# Task description
Copy out, from the entries below, each line holding the string "field".

━━ Material supplied

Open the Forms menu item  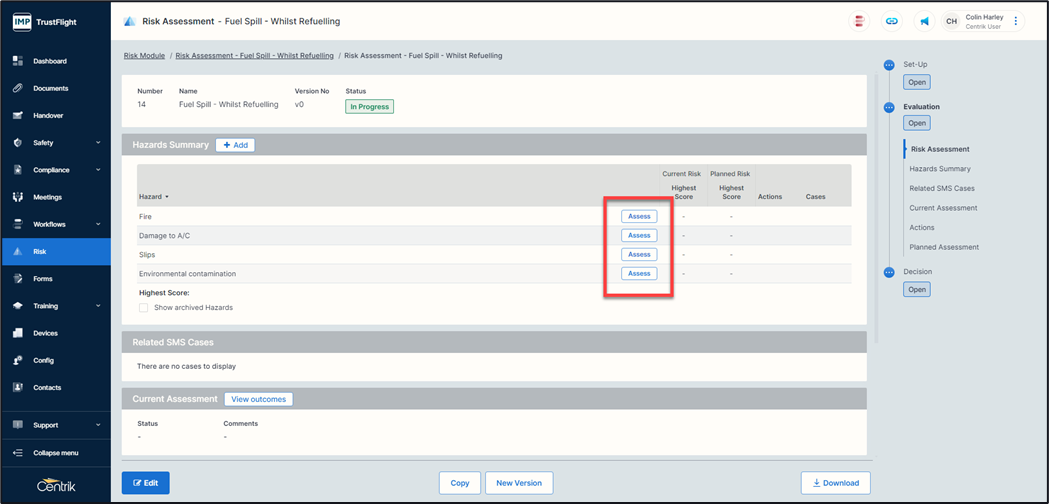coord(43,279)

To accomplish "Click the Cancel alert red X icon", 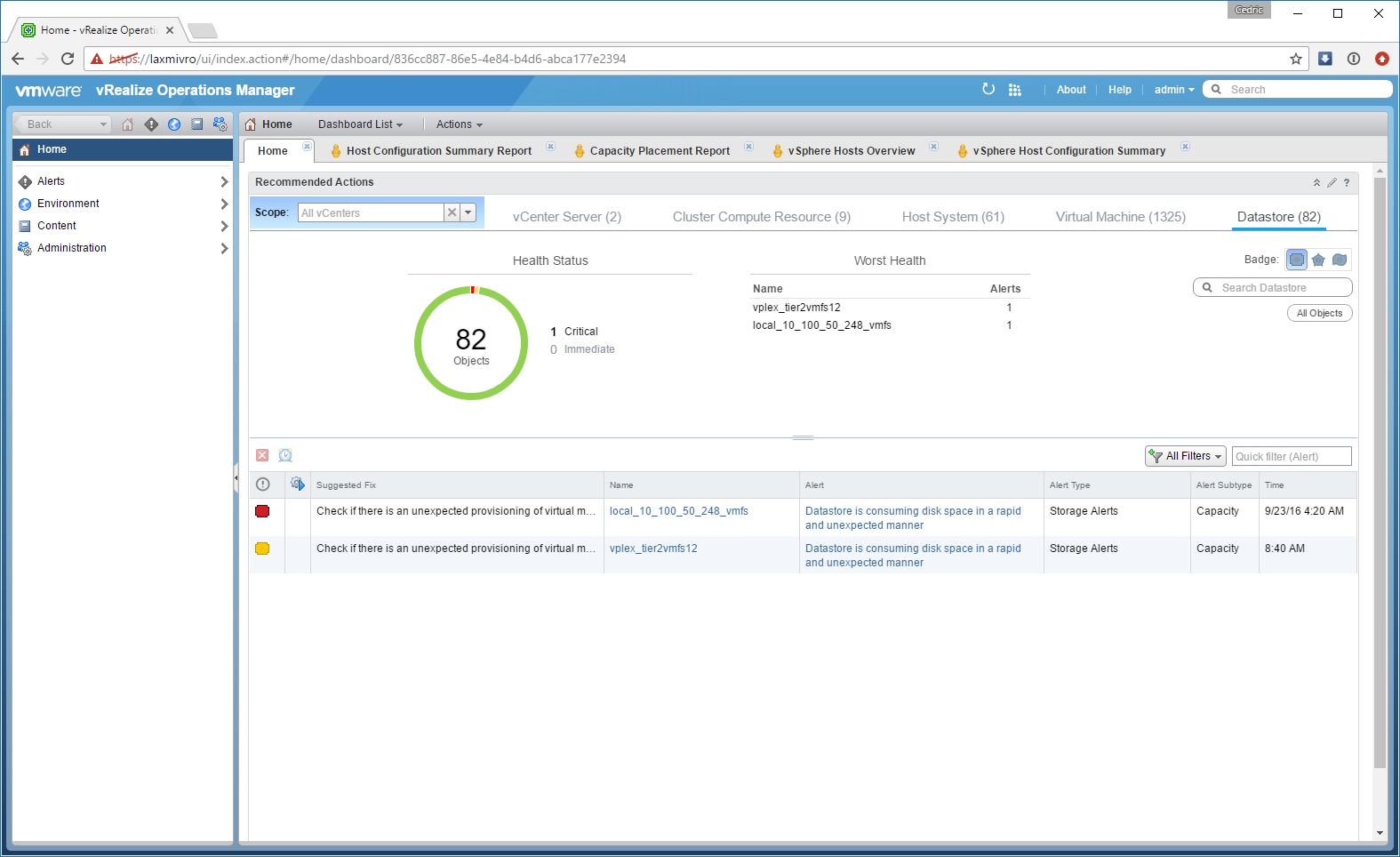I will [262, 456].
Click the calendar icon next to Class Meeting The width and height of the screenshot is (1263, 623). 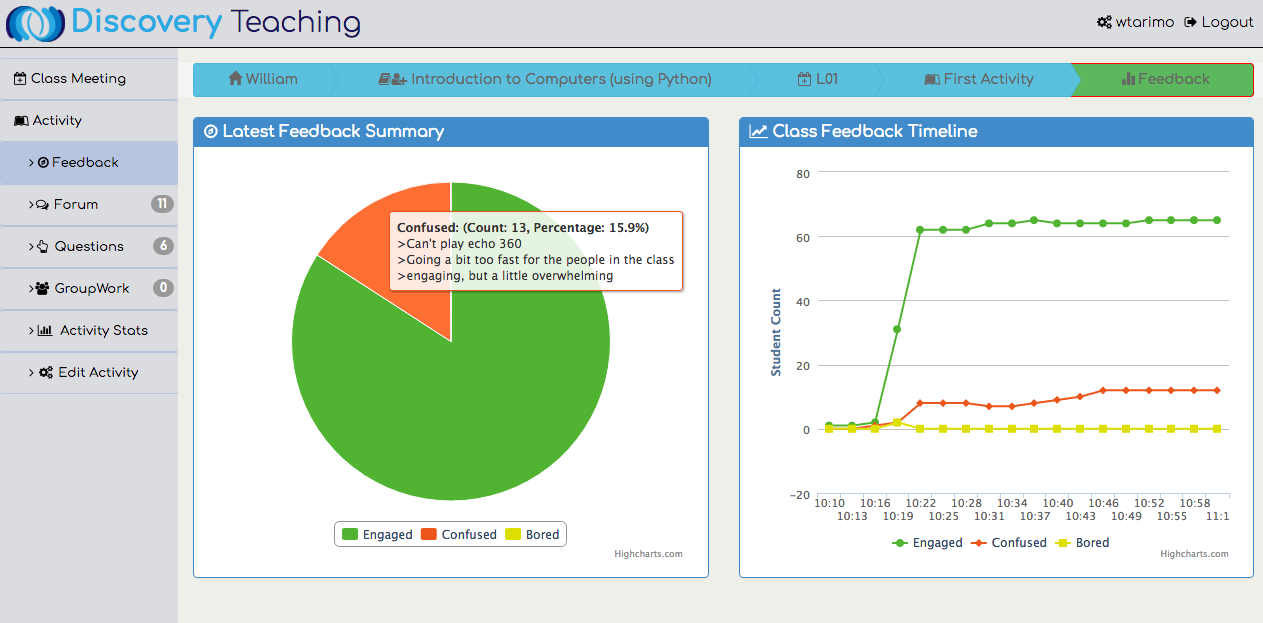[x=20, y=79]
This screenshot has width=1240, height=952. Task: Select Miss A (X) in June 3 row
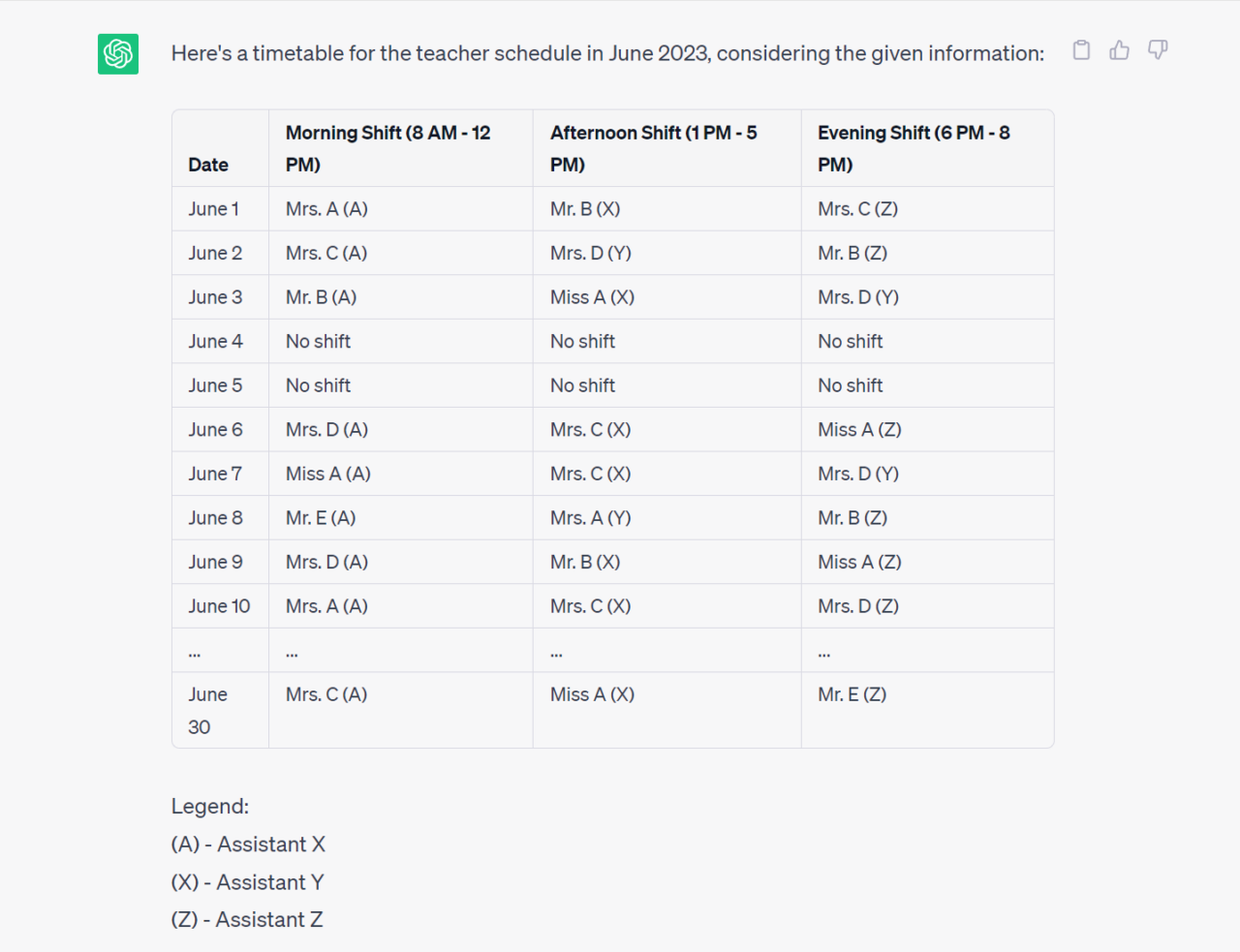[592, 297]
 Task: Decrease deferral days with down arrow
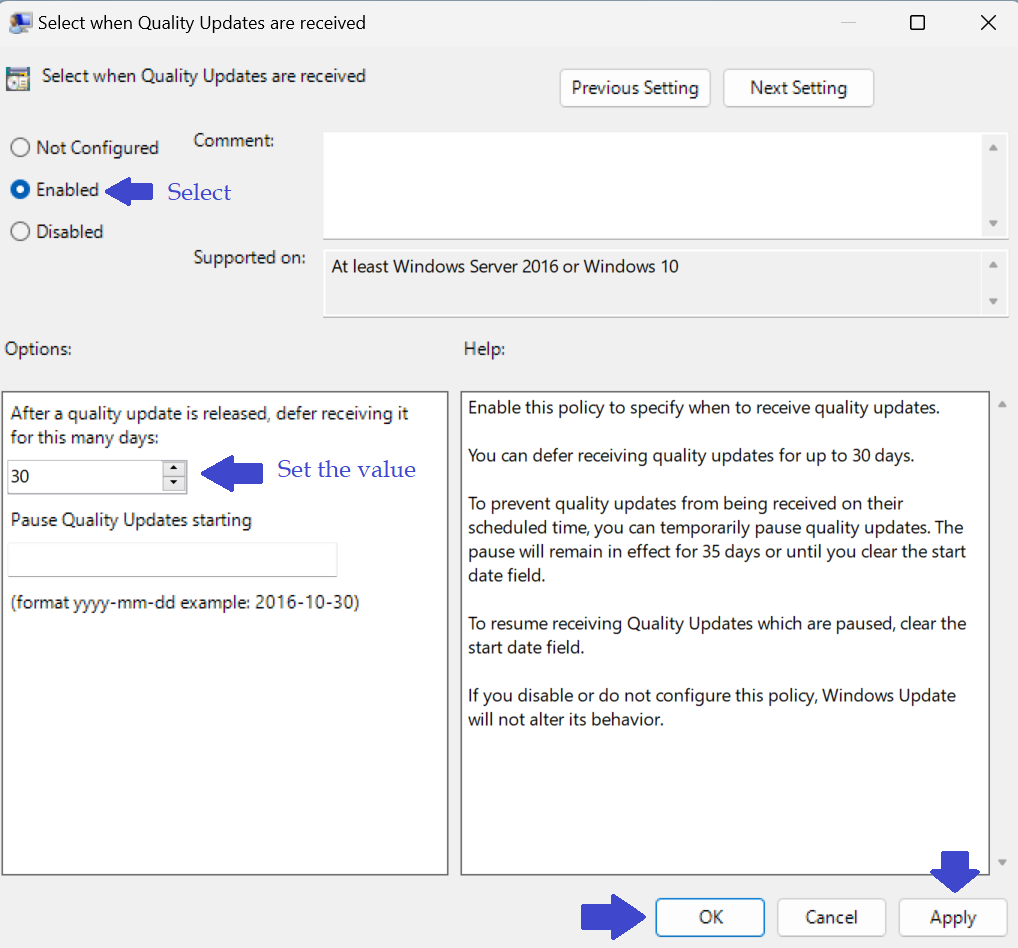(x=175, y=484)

━━━━
━━ Material supplied

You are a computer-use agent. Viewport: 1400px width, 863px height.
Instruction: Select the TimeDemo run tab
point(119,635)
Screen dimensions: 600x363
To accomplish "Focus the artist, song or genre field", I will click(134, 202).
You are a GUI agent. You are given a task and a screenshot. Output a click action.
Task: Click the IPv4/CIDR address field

━━━━

# Exercise answer
To accomplish "Focus the artist, song or genre field", I will click(134, 202).
Task: Click the IPv4/CIDR address field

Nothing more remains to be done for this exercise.